Anlatmadan geçemeyeceğim bir tehdit daha yaşamıştım. Biri sağ kesimden, diğeri sol kesimden gelen tehditlerden sonra, bu kez dini bütün kardeşlerimden iki tehdit ve küfür mektubu gelmişti.
O zamanlar Yarı devlet kuruluşu olan NOS adlı Hollanda televizyonunda Türkler için Pasaport adlı haftalık bir program yayınlıyordum. Tam o sırada dinci bir yayın kurumu olan İKON Televizyonu, JONEKO adlı bir film yayınlayacaktı. Film tamamen Hıristiyanlık propagandası idi.

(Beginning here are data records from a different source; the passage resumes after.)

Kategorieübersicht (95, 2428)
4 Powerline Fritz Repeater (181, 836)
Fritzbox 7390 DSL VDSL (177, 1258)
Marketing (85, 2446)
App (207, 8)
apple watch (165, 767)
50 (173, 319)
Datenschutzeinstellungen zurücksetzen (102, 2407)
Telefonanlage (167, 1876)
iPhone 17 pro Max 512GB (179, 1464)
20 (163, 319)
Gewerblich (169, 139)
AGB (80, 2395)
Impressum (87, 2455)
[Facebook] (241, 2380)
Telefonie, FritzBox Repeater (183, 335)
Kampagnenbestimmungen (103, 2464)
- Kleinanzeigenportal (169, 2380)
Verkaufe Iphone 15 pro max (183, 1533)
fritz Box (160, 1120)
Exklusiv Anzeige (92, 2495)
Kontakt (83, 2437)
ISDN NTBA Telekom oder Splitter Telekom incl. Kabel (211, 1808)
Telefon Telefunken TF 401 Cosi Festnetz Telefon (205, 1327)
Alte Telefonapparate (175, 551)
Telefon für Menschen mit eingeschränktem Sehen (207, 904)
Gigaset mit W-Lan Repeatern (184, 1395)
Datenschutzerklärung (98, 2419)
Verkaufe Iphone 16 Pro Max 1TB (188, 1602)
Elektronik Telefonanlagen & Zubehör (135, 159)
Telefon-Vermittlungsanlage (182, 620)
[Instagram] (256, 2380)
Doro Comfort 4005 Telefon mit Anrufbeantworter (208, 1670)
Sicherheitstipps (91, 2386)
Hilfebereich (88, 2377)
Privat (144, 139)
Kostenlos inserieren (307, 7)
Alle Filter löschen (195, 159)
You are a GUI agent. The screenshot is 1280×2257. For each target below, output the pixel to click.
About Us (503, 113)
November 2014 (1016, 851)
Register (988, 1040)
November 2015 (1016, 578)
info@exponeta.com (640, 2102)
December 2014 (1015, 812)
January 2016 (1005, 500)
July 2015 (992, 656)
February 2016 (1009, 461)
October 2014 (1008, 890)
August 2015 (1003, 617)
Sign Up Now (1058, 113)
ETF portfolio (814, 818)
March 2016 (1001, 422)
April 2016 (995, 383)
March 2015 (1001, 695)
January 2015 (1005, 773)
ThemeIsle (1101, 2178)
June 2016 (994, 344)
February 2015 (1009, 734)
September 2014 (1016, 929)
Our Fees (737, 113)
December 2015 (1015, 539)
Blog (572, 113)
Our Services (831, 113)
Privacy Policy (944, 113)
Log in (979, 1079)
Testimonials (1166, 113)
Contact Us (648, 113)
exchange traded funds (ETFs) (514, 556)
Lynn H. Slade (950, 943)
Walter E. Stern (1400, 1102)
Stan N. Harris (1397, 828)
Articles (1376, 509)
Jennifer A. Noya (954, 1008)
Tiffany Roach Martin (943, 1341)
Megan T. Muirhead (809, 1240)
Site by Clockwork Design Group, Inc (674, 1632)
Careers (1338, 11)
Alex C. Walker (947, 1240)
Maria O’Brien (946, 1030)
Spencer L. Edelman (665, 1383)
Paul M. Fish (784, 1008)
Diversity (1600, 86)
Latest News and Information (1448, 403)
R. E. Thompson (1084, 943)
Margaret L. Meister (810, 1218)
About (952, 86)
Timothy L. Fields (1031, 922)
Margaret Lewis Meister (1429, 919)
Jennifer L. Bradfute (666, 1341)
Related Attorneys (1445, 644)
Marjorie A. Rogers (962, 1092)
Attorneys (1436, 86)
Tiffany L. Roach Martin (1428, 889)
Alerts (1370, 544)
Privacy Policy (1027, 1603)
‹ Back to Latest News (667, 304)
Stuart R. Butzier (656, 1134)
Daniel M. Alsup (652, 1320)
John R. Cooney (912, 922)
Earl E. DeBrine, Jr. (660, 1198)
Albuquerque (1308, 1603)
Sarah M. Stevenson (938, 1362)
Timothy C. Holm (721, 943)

İngilizce olan filmin alt yazı tercümesi Hollandaca değil Türkçe olarak yapılıyordu. Bu haberi alınca, hem kendi programımda ve hem de Hürriyet’te, İKON televizyonunun neden Türk izleyiciler için tercüme yaptığını sorguladım. Yayın öncesi ve sonrasında sertçe eleştirdiğim film yayınlandıktan sonra bana gelen iki mektupta, ne anam, ne karım ve ne de çocuklarım bırakılmıştı.
Ama ne yapsın benim dini bütün kardeşlerim. Hollanda televizyonu dendiği zaman akıllarına ilk gelen İlhan Karaçay oluyordu. Nereden bilsinler, Hollanda’da bir birinden bağımsız televizyon kuruluşlarının varlığını.